Try it = Exactly as they appear below, repeat the lines from the one with "Cryptocurrencies (242, 2138)" through the one with "ChangeNOW (99, 1724)", and no others.

Input data below:

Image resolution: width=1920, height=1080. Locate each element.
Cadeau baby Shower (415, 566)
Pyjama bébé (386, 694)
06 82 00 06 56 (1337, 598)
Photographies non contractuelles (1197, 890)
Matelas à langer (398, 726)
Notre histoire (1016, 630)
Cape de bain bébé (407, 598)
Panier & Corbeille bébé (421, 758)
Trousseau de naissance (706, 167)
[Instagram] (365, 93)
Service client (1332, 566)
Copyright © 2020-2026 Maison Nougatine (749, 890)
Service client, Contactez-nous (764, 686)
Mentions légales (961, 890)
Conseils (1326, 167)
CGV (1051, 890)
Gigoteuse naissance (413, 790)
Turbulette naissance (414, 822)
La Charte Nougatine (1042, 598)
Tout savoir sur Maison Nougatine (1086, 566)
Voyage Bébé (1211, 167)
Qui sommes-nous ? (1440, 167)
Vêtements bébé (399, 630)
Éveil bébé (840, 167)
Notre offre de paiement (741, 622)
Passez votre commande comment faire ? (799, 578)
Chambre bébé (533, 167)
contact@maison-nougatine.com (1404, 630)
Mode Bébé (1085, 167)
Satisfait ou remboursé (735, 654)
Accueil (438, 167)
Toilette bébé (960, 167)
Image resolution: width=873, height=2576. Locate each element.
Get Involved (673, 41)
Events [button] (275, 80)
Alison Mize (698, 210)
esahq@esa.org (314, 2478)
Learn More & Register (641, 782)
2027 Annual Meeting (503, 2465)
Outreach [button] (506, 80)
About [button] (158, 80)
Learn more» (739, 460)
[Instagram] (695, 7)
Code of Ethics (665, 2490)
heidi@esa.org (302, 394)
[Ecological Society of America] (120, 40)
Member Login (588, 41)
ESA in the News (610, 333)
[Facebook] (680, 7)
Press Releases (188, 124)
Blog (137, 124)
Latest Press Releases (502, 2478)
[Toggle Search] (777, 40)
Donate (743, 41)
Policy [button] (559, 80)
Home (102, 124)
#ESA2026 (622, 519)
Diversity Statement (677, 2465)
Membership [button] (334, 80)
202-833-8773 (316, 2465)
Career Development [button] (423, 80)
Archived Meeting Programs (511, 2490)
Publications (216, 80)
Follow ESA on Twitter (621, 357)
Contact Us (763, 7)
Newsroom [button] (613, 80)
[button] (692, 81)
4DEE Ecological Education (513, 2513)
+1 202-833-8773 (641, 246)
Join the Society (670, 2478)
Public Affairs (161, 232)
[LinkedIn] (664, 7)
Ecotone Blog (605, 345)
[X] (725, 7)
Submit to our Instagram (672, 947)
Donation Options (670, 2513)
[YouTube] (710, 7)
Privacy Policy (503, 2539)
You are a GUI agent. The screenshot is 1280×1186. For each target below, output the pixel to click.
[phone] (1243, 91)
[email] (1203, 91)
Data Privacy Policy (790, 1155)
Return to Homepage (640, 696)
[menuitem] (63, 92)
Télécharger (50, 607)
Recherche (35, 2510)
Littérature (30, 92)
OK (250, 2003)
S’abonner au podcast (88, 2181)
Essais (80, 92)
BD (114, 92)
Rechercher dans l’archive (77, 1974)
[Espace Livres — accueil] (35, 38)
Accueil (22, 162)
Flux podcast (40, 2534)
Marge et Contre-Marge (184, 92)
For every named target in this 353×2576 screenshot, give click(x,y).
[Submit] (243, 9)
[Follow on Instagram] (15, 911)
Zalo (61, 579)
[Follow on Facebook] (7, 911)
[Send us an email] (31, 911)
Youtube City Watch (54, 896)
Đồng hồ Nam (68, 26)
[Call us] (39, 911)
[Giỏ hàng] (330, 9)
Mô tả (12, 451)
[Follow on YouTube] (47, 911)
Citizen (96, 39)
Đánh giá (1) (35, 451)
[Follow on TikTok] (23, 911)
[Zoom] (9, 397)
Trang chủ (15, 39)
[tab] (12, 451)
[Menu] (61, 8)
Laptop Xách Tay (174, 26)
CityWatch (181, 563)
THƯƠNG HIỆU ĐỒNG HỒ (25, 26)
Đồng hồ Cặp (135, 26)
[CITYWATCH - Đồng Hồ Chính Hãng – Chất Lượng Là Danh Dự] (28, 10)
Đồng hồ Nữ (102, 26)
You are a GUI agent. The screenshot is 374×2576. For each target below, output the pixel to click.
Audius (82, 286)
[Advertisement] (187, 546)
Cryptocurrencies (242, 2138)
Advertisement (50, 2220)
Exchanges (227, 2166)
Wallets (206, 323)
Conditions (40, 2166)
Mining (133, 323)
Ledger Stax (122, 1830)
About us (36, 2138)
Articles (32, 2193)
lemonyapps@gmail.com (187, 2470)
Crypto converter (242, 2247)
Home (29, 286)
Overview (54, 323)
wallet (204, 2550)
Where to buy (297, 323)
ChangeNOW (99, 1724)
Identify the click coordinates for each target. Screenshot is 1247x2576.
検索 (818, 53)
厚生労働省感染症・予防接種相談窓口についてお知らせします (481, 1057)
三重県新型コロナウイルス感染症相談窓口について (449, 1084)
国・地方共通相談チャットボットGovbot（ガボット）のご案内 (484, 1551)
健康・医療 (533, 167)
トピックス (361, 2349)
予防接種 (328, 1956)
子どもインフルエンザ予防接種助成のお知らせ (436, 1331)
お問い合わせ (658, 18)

End of Input data.

Solution to this problem =
Cryptocurrencies (242, 2138)
Advertisement (50, 2220)
Exchanges (227, 2166)
Wallets (206, 323)
Conditions (40, 2166)
Mining (133, 323)
Ledger Stax (122, 1830)
About us (36, 2138)
Articles (32, 2193)
lemonyapps@gmail.com (187, 2470)
Crypto converter (242, 2247)
Home (29, 286)
Overview (54, 323)
wallet (204, 2550)
Where to buy (297, 323)
ChangeNOW (99, 1724)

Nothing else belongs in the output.